### Supplied records
------------------------------
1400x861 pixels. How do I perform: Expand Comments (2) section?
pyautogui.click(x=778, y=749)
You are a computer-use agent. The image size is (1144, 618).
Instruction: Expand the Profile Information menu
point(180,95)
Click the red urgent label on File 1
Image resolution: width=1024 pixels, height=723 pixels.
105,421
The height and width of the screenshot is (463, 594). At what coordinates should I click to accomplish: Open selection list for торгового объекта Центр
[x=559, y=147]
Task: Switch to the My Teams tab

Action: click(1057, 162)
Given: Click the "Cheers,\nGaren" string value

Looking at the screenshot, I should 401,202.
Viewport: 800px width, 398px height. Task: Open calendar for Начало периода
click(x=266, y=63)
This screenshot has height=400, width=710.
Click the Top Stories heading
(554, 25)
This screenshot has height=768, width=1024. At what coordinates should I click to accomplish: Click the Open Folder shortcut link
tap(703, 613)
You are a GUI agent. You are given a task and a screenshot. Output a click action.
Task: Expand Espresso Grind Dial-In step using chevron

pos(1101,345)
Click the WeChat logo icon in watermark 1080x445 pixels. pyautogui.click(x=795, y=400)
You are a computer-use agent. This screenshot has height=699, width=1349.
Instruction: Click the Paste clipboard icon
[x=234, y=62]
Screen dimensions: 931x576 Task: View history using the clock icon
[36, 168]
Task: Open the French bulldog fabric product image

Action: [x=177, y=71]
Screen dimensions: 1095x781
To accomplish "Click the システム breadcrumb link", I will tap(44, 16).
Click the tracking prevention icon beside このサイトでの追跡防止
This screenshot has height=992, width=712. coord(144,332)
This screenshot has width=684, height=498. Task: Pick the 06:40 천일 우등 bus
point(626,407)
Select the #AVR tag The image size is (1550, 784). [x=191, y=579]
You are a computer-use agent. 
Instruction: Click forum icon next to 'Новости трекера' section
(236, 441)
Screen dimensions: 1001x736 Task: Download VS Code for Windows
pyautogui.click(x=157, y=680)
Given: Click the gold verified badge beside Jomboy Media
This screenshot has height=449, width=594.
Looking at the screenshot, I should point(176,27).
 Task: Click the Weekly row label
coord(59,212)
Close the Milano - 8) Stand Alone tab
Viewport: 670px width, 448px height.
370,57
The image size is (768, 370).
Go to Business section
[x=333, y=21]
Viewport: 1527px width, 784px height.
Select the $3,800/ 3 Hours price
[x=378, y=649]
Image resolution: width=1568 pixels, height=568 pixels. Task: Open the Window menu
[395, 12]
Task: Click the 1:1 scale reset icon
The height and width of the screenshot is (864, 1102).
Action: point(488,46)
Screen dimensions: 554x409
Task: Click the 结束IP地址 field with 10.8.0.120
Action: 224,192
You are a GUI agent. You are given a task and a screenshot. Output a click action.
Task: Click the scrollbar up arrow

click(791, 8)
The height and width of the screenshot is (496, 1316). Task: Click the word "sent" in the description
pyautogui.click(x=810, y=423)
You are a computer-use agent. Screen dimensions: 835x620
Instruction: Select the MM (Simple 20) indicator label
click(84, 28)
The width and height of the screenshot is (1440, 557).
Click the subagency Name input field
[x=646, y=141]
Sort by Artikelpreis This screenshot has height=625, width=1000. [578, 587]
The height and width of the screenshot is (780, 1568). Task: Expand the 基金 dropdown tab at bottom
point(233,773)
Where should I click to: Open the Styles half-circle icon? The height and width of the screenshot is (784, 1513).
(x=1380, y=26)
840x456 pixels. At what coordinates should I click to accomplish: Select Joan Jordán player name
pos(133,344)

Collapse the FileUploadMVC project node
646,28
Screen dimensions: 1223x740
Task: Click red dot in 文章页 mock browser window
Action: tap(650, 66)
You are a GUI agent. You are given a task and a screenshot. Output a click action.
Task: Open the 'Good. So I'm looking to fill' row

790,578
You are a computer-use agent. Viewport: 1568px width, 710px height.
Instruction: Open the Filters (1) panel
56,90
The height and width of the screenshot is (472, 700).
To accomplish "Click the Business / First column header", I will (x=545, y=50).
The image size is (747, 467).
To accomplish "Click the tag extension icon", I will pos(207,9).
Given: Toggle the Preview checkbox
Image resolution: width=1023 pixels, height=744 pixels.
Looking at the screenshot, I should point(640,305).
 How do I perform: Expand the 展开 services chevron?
------------------------------
Each record must be copied out exactly and in full.

1400x861 pixels. How do I perform: Expand Comments (2) section?
pyautogui.click(x=778, y=749)
You are a computer-use agent. The image size is (1144, 618).
Instruction: Expand the Profile Information menu
point(180,95)
Click the red urgent label on File 1
Image resolution: width=1024 pixels, height=723 pixels.
105,421
The height and width of the screenshot is (463, 594). At what coordinates should I click to accomplish: Open selection list for торгового объекта Центр
[x=559, y=147]
Task: Switch to the My Teams tab

Action: click(1057, 162)
Given: Click the "Cheers,\nGaren" string value

Looking at the screenshot, I should 401,202.
Viewport: 800px width, 398px height. Task: Open calendar for Начало периода
click(x=266, y=63)
This screenshot has height=400, width=710.
Click the Top Stories heading
(554, 25)
This screenshot has height=768, width=1024. At what coordinates should I click to accomplish: Click the Open Folder shortcut link
tap(703, 613)
You are a GUI agent. You are given a task and a screenshot. Output a click action.
Task: Expand Espresso Grind Dial-In step using chevron

pos(1101,345)
Click the WeChat logo icon in watermark 1080x445 pixels. pyautogui.click(x=795, y=400)
You are a computer-use agent. This screenshot has height=699, width=1349.
Instruction: Click the Paste clipboard icon
[x=234, y=62]
Screen dimensions: 931x576 Task: View history using the clock icon
[36, 168]
Task: Open the French bulldog fabric product image

Action: [x=177, y=71]
Screen dimensions: 1095x781
To accomplish "Click the システム breadcrumb link", I will tap(44, 16).
Click the tracking prevention icon beside このサイトでの追跡防止
This screenshot has height=992, width=712. coord(144,332)
This screenshot has width=684, height=498. Task: Pick the 06:40 천일 우등 bus
point(626,407)
Select the #AVR tag The image size is (1550, 784). [x=191, y=579]
You are a computer-use agent. 
Instruction: Click forum icon next to 'Новости трекера' section
(236, 441)
Screen dimensions: 1001x736 Task: Download VS Code for Windows
pyautogui.click(x=157, y=680)
Given: Click the gold verified badge beside Jomboy Media
This screenshot has height=449, width=594.
Looking at the screenshot, I should point(176,27).
 Task: Click the Weekly row label
coord(59,212)
Close the Milano - 8) Stand Alone tab
Viewport: 670px width, 448px height.
370,57
The image size is (768, 370).
Go to Business section
[x=333, y=21]
Viewport: 1527px width, 784px height.
Select the $3,800/ 3 Hours price
[x=378, y=649]
Image resolution: width=1568 pixels, height=568 pixels. Task: Open the Window menu
[395, 12]
Task: Click the 1:1 scale reset icon
The height and width of the screenshot is (864, 1102).
Action: point(488,46)
Screen dimensions: 554x409
Task: Click the 结束IP地址 field with 10.8.0.120
Action: 224,192
You are a GUI agent. You are given a task and a screenshot. Output a click action.
Task: Click the scrollbar up arrow

click(791, 8)
The height and width of the screenshot is (496, 1316). Task: Click the word "sent" in the description
pyautogui.click(x=810, y=423)
You are a computer-use agent. Screen dimensions: 835x620
Instruction: Select the MM (Simple 20) indicator label
click(84, 28)
The width and height of the screenshot is (1440, 557).
Click the subagency Name input field
[x=646, y=141]
Sort by Artikelpreis This screenshot has height=625, width=1000. [578, 587]
The height and width of the screenshot is (780, 1568). Task: Expand the 基金 dropdown tab at bottom
point(233,773)
Where should I click to: Open the Styles half-circle icon? The height and width of the screenshot is (784, 1513).
(x=1380, y=26)
840x456 pixels. At what coordinates should I click to accomplish: Select Joan Jordán player name
pos(133,344)

Collapse the FileUploadMVC project node
646,28
Screen dimensions: 1223x740
Task: Click red dot in 文章页 mock browser window
Action: tap(650, 66)
You are a GUI agent. You are given a task and a screenshot. Output a click action.
Task: Open the 'Good. So I'm looking to fill' row

790,578
You are a computer-use agent. Viewport: 1568px width, 710px height.
Instruction: Open the Filters (1) panel
56,90
The height and width of the screenshot is (472, 700).
To accomplish "Click the Business / First column header", I will (x=545, y=50).
The image size is (747, 467).
To accomplish "Click the tag extension icon", I will pos(207,9).
Given: Toggle the Preview checkbox
Image resolution: width=1023 pixels, height=744 pixels.
Looking at the screenshot, I should point(640,305).
 How do I perform: Expand the 展开 services chevron?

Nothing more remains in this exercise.